I’m trying to run a privileged guest with systemd and v1 cgroups (Ubuntu Xenial) on a host with v2 cgroups (Debian 11 5.10.0-26-amd64). I’m semisure that this was possible earlier on older kernel by simply mounting tmpfs on /sys/fs/cgroup in the container. Now it leads to
Failed to mount cgroup at /sys/fs/cgroup/systemd: Operation not permitted
My debugging boiled down to try unshare. I can mount the v1 cgroup outside the container:
~$ sudo mount -t cgroup -o none,name=systemd none mnt
~$ ls mnt
cgroup.clone_children cgroup.sane_behavior release_agent
cgroup.procs notify_on_release tasks
Can you try doing that mount on the host, keeping it there and then making a new mount in the namespace?

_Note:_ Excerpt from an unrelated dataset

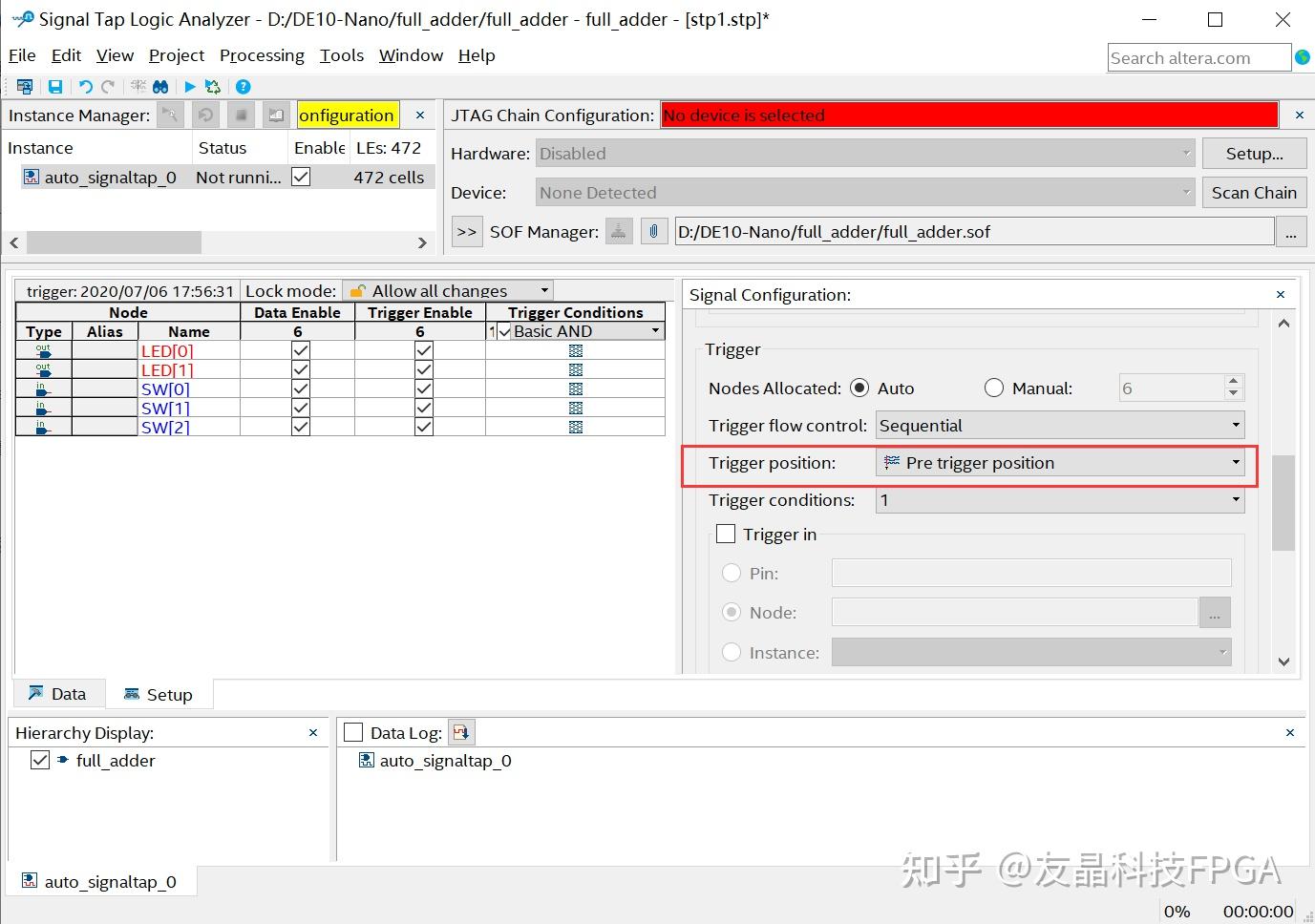This screenshot has height=924, width=1315.
Task: Select the Manual radio button for Nodes Allocated
Action: tap(993, 388)
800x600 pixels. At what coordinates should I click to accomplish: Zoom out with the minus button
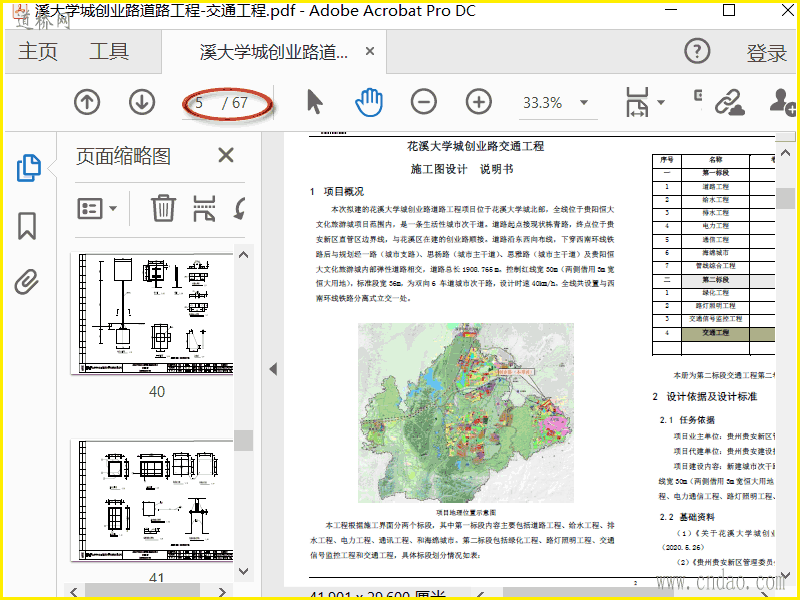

I know that some kernel versions need to have a cgroup controller be setup by the root user on the host prior to its use in a container. Though in your case it appears your container is privileged which therefore shouldn’t really be affected by this.

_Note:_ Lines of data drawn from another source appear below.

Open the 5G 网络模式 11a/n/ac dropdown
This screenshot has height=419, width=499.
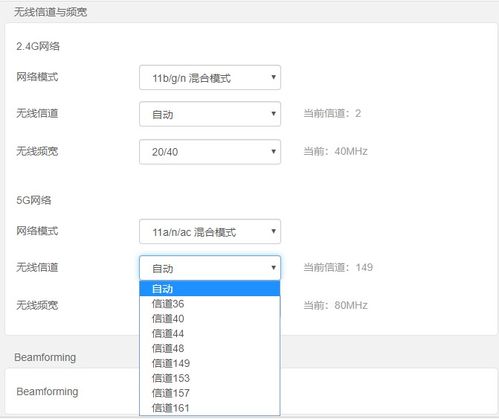coord(210,231)
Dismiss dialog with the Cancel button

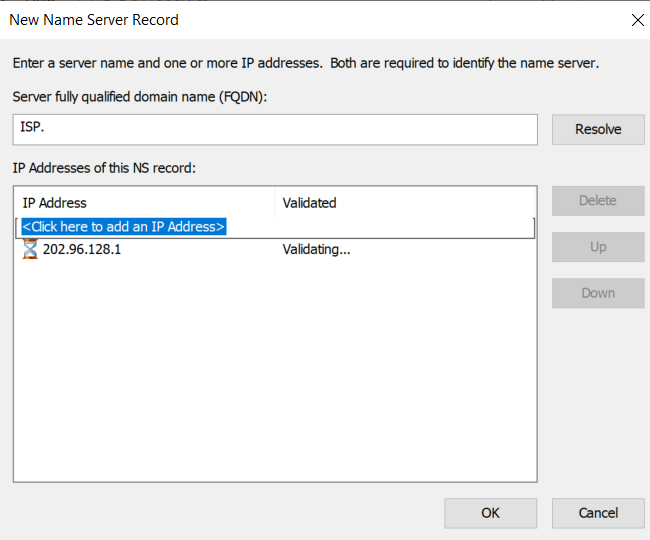click(x=598, y=513)
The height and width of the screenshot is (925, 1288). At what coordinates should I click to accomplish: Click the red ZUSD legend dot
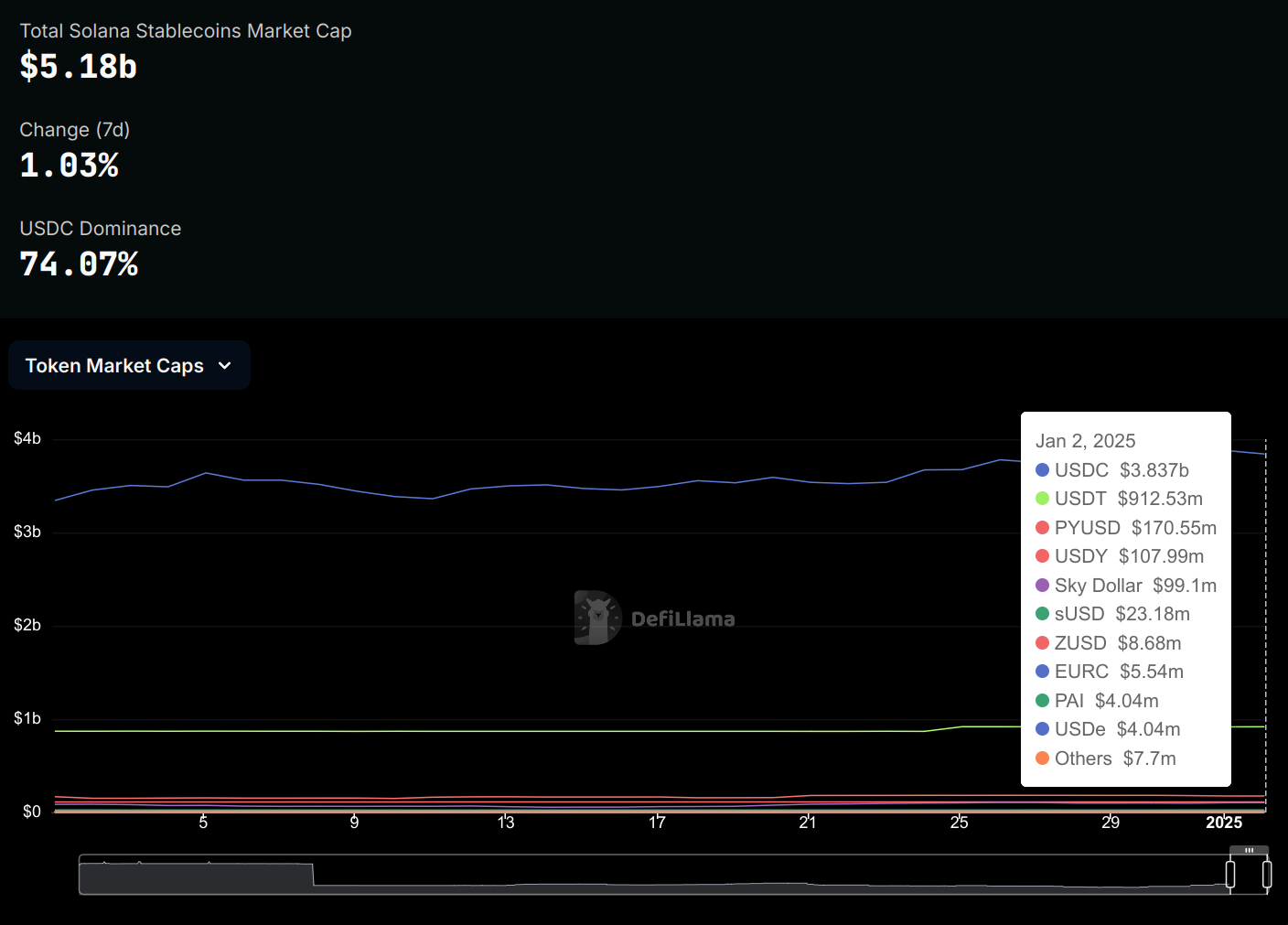(1042, 642)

~$ sudo mount -t cgroup -o none,name=systemd none cg
~$ ls cg
cgroup.clone_children cgroup.sane_behavior release_agent
cgroup.procs notify_on_release tasks
~$ sudo unshare -C
/home/timo# ls cg
cgroup.clone_children cgroup.sane_behavior release_agent
cgroup.procs notify_on_release tasks
/home/timo# mount -t cgroup -o none,name=systemd none cg
mount: /home/timo/cg: none already mounted on /sys/fs/bpf.
/home/timo# ls cg
cgroup.clone_children cgroup.sane_behavior release_agent
cgroup.procs notify_on_release tasks
The mount is seen also in the namespace but the mount command fails. I don’t know how would I try this with the container but I would expect systemd would also fail trying to mount cgroup.
The error message is very confusing: “already mounted on /sys/fs/bpf”.
Ok, I found out that if I unshare -Cm and umount the mount point in the namespace, then I can successfully do the mountin the namespace. Or I can mount into a different mount point.
Now I’m not sure if I know how to apply this in the container setup…
I mounted cgroup in the host just somewhere (/home/timo/cg) and the container started to work. Thanks a lot for steering me into the right track!
Now I wonder, how would I apply this knowledge in a ‘correct’ or ‘elegant’ way. Should this work out of the box? Is there something missing/wrong in my installation?
It is working nicely now but I’m a little bit worried about container separation. When systemd in the container adds things into the cgroup tree, e.g. user.slice, they are visible in the host side too. Is this going to cause problems if I had multiple v1 containers? Is there a way to somehow confine the mounts?